Academic integrity standards assist in promoting an academically sound, fair, and respectful community. CU Denver views the Academic Integrity process set forth in this policy as a learning experience that can result in growth and personal understanding of one’s responsibilities and privileges within both the CU Denver community and the greater community. All students must adhere to these standards. Students who allegedly violate these standards and commit academic misconduct will be subject to the procedures described in this policy. Academic dishonesty is academic in nature, and students are encouraged to contact their academic advisor for details of the campus policy and procedures centered on the academic integrity policy.
Forms of Academic Dishonesty (Refer to Campus Policy 7050 for more detailed definition)
Students are expected to know, understand and comply with the ethical standards of the university. Academic dishonesty is defined as a student’s use of unauthorized assistance with intent to deceive an instructor or other such people who may be assigned to evaluate the student’s work in meeting course and degree requirements. Examples of academic dishonesty include, but are not limited to the following:
Plagiarism is the use of another person’s distinctive ideas or words without acknowledgment. The incorporation of another person’s work into one’s own requires appropriate identification, regardless of the means of appropriation.
Cheating involves the possession, communication or use of information, materials, notes, study aids or other devices not authorized by the instructor in an academic exercise or communication with another person during such an exercise for the purpose of obtaining or providing unauthorized information or materials.
- Fabrication and Falsification
Fabrication involves inventing or counterfeiting information, i.e., creating results not obtained in a study or laboratory experiment. Falsification, on the other hand, involves the deliberate alteration or changing of results to suit one’s needs in an experiment or other academic or creative exercises.
- Multiple Submissions
This is the submission of academic work for which academic credit has already been earned, when such submission is made without instructor authorization.

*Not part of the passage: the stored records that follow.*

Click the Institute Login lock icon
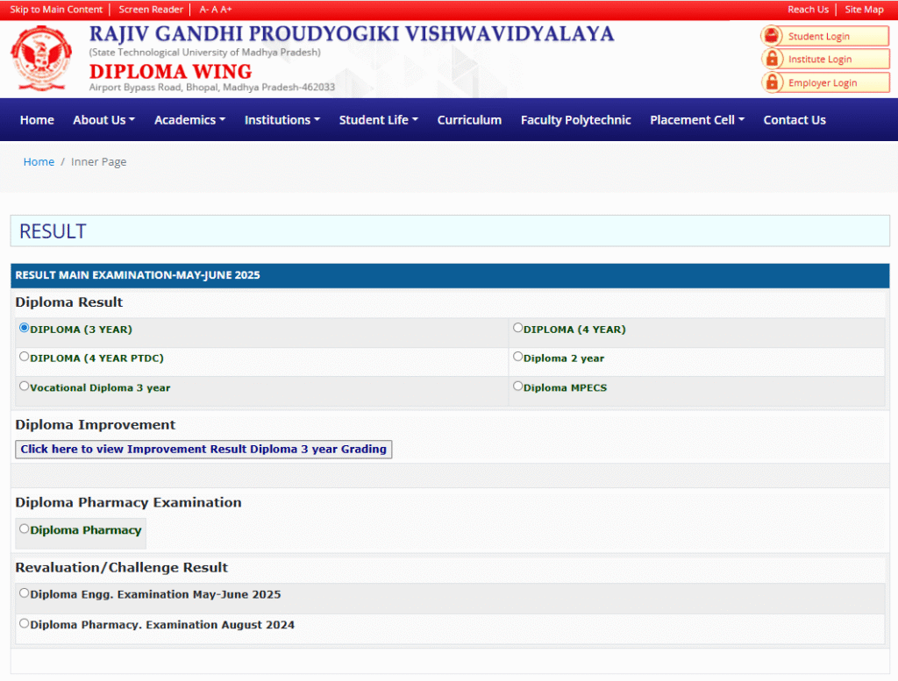This screenshot has height=681, width=898. tap(772, 60)
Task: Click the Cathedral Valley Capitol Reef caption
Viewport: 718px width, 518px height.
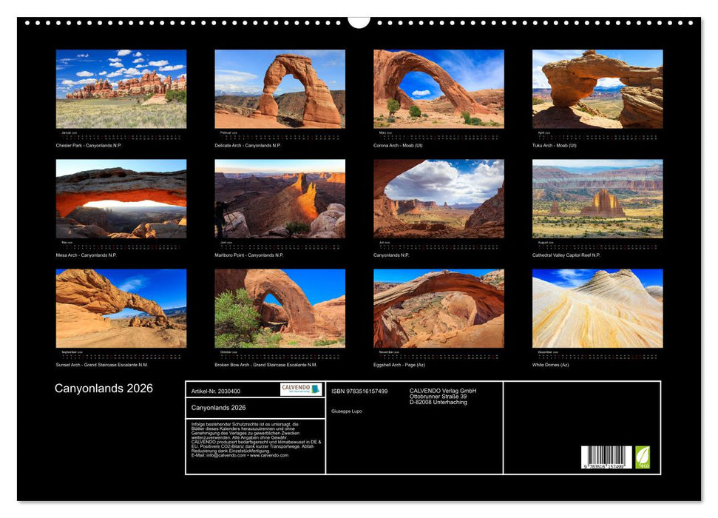Action: (578, 255)
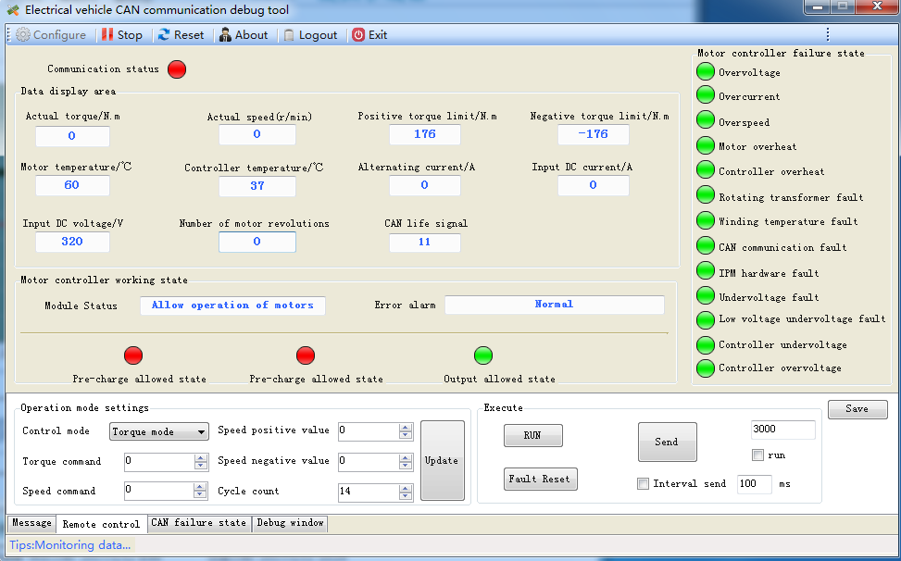Click the red Exit power icon
This screenshot has height=561, width=901.
point(358,35)
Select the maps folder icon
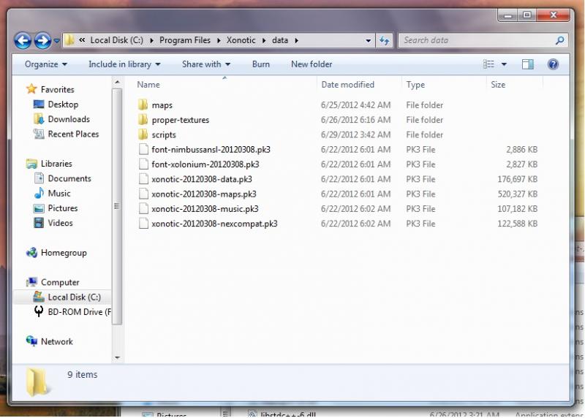The width and height of the screenshot is (585, 418). point(143,105)
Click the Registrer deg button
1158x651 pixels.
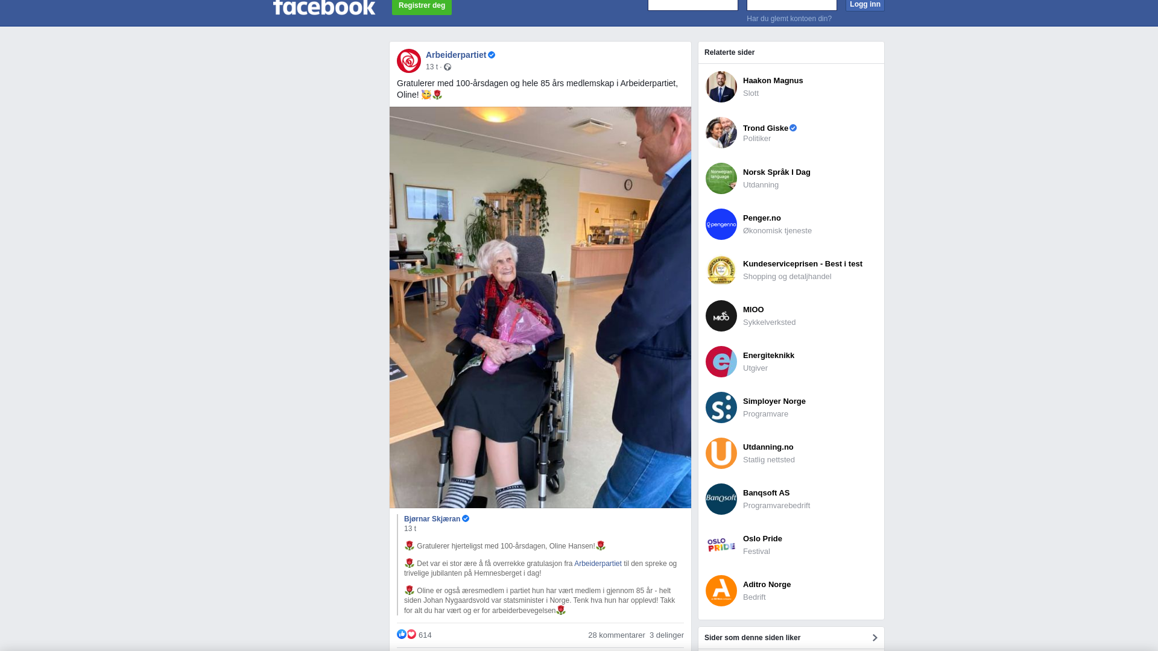422,6
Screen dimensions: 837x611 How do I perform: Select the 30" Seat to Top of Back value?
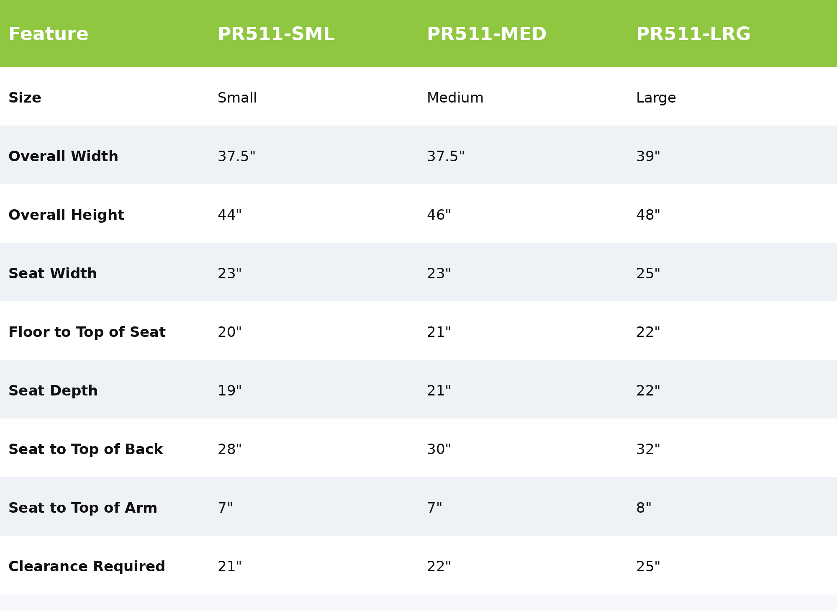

- Misuse of Academic Materials
The misuse of academic materials includes but is not limited to the following: stealing or destroying library or reference materials, computer programs, another student’s notes or materials or illegitimate possession of examination materials, forgery, falsification of university documents.
- Complicity in Academic Dishonesty
Complicity involves knowingly allowing or contributing to another’s academic misconduct.
School/College Specific Policy
Students are expected to conduct themselves in accordance with the highest standards of honesty and integrity. Cheating, plagiarism, illegitimate possession and disposition of examinations, alteration, forgery, falsification of official records and similar acts or any attempt to engage in such acts are grounds for suspension or expulsion from the university. In particular, students are advised that plagiarism consists of any act involving the offering of the work of someone else as the student’s own. It is recommended that students consult with the instructors as to the proper preparation of reports, papers, etc., to avoid this and similar offenses. Also, actions that disrupt the administrative process, such as misrepresentation of credentials or academic status, other forms of deception or verbal abuse of university staff are grounds for suspension or probation. All discovered acts of dishonesty must be referred to the Business School’s Internal Affairs Committee.